Task
Would you output the lines from the one with "Tap the home gesture bar at bottom" through the last line of the material below, exactly, but without pictures?

Given data
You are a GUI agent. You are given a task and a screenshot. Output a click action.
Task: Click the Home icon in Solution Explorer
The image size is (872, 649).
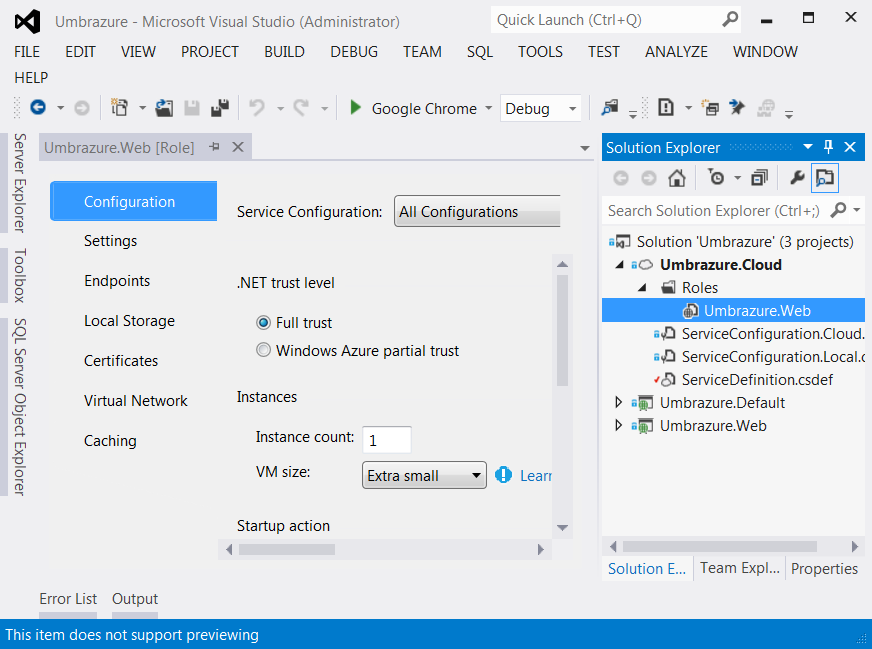pos(677,178)
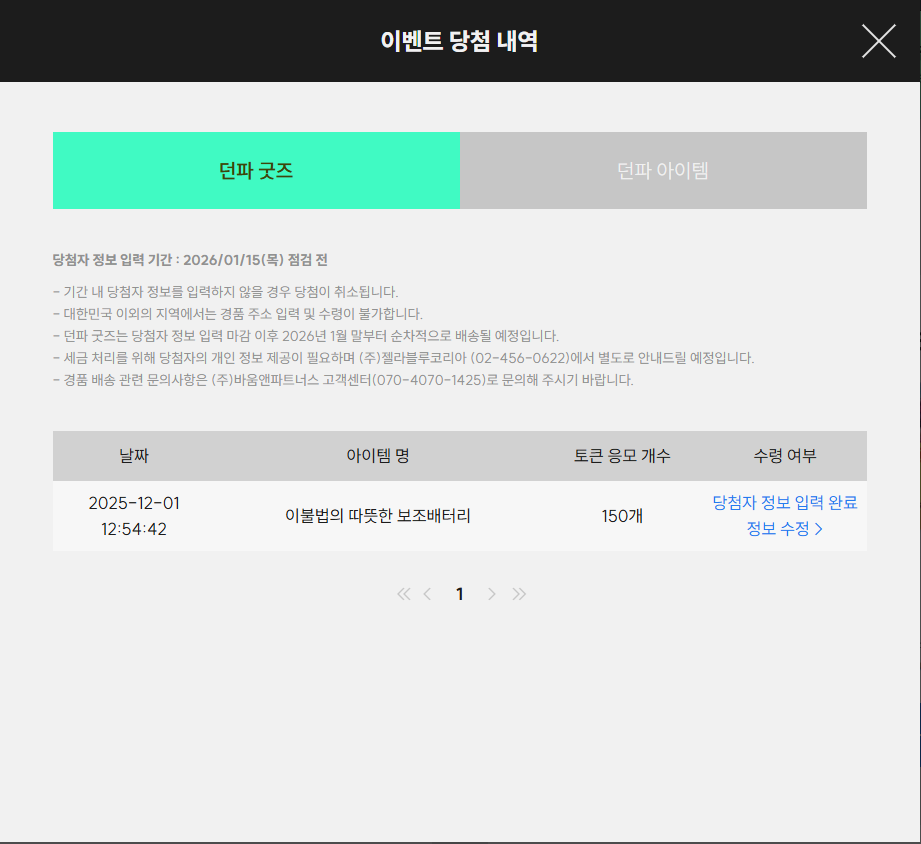
Task: Click the 날짜 column header
Action: click(x=134, y=456)
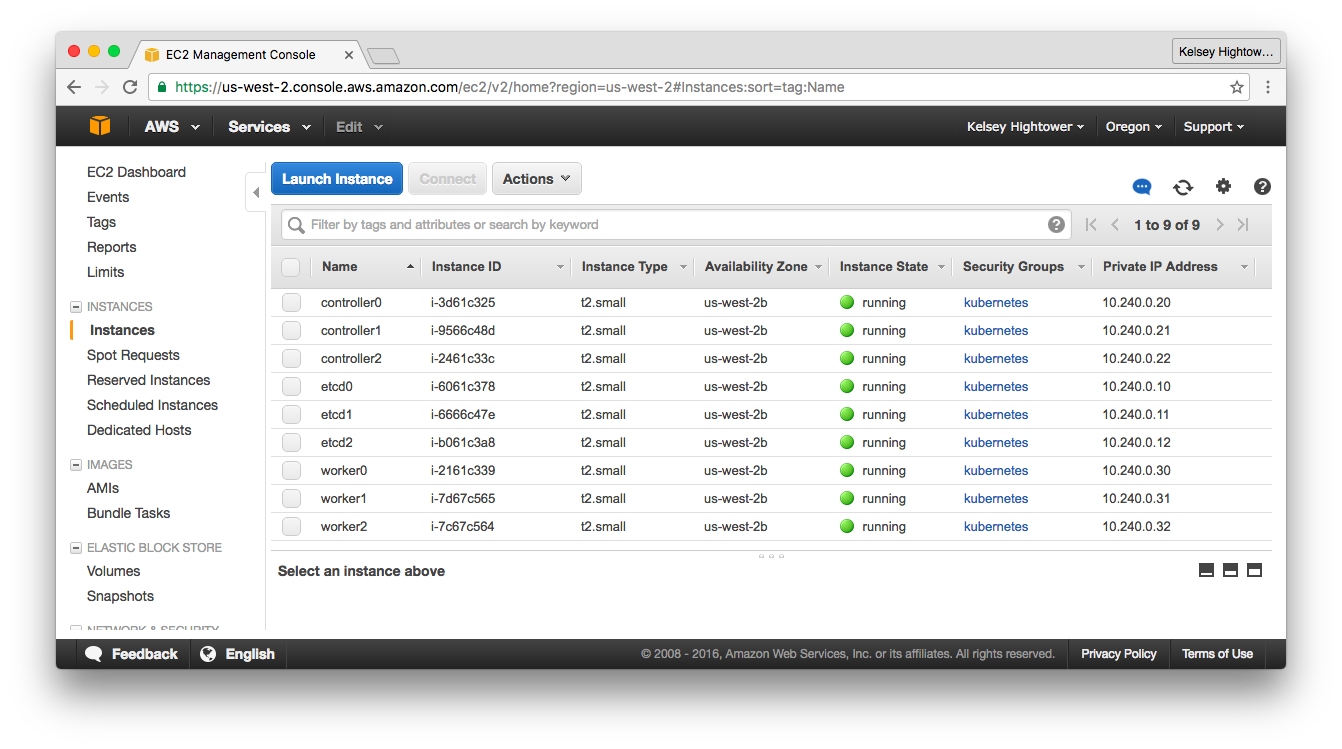Image resolution: width=1342 pixels, height=749 pixels.
Task: Click the English language globe icon
Action: pos(208,654)
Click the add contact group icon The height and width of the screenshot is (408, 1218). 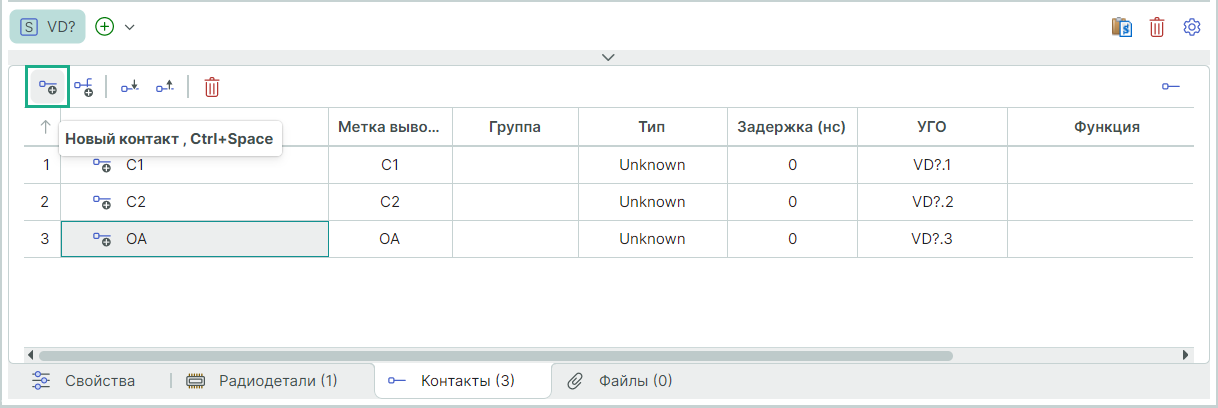coord(84,87)

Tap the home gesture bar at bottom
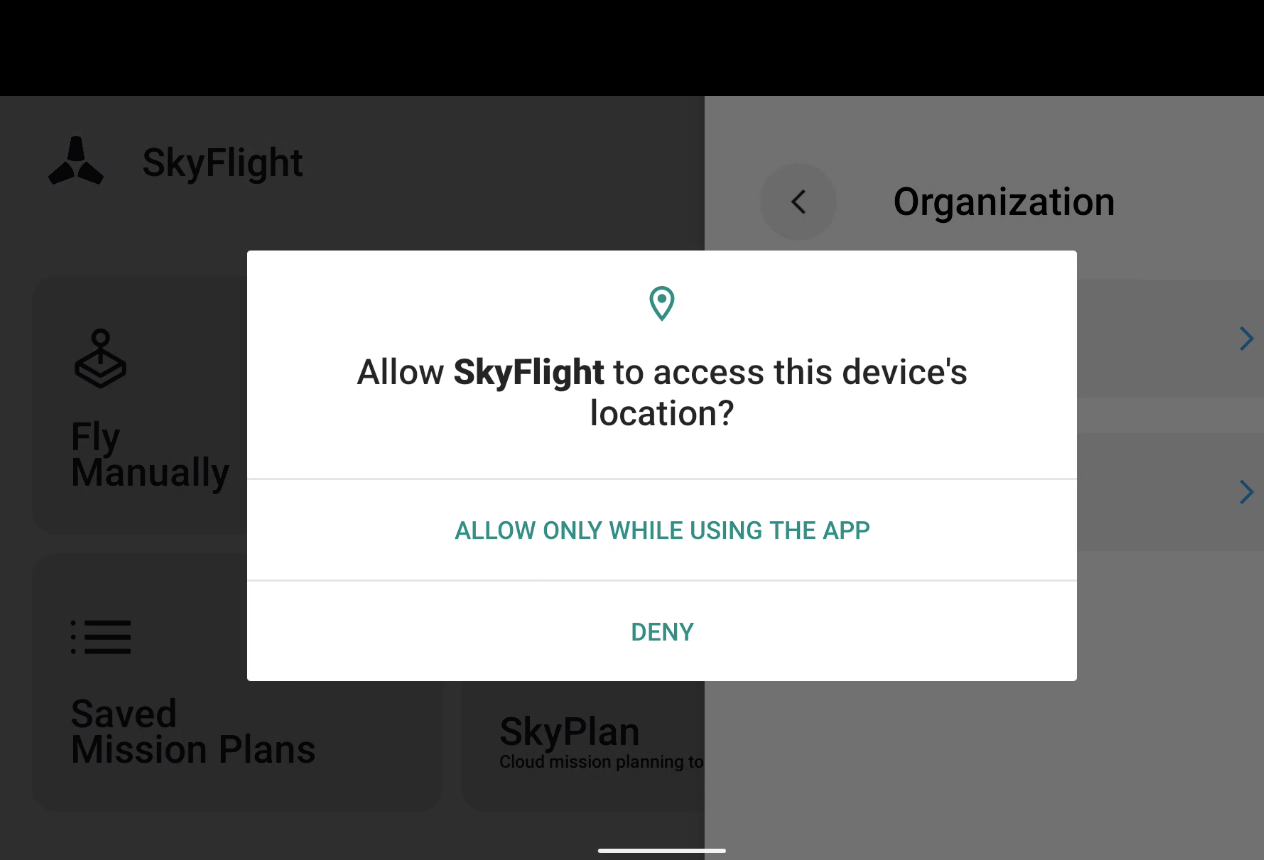pos(662,851)
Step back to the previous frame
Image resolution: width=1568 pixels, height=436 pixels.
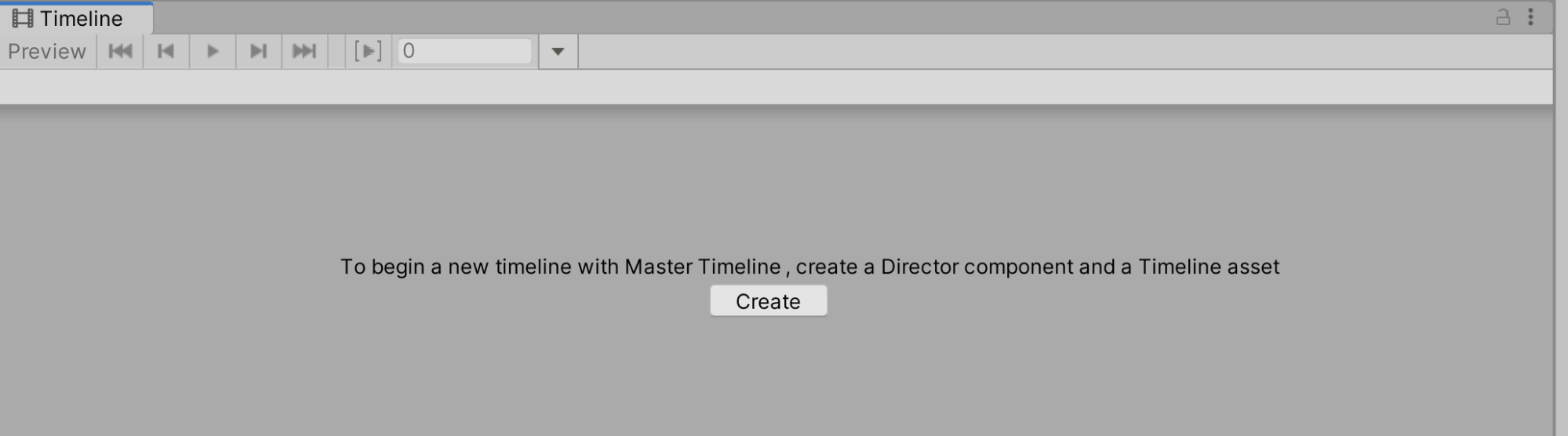click(x=166, y=52)
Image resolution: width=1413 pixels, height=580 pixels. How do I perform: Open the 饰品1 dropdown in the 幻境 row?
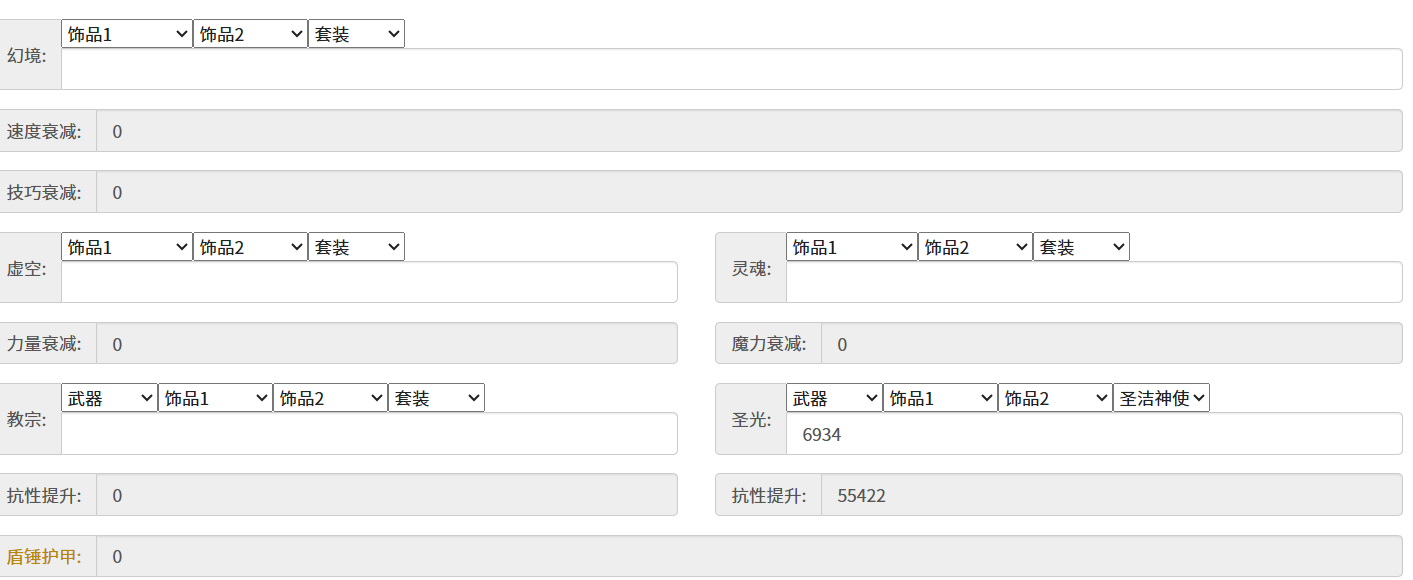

Answer space
Tap the home gesture bar at bottom
pos(662,851)
Step back to the previous frame
Image resolution: width=1568 pixels, height=436 pixels.
click(x=166, y=52)
Image resolution: width=1413 pixels, height=580 pixels. How do I perform: Open the 饰品1 dropdown in the 幻境 row?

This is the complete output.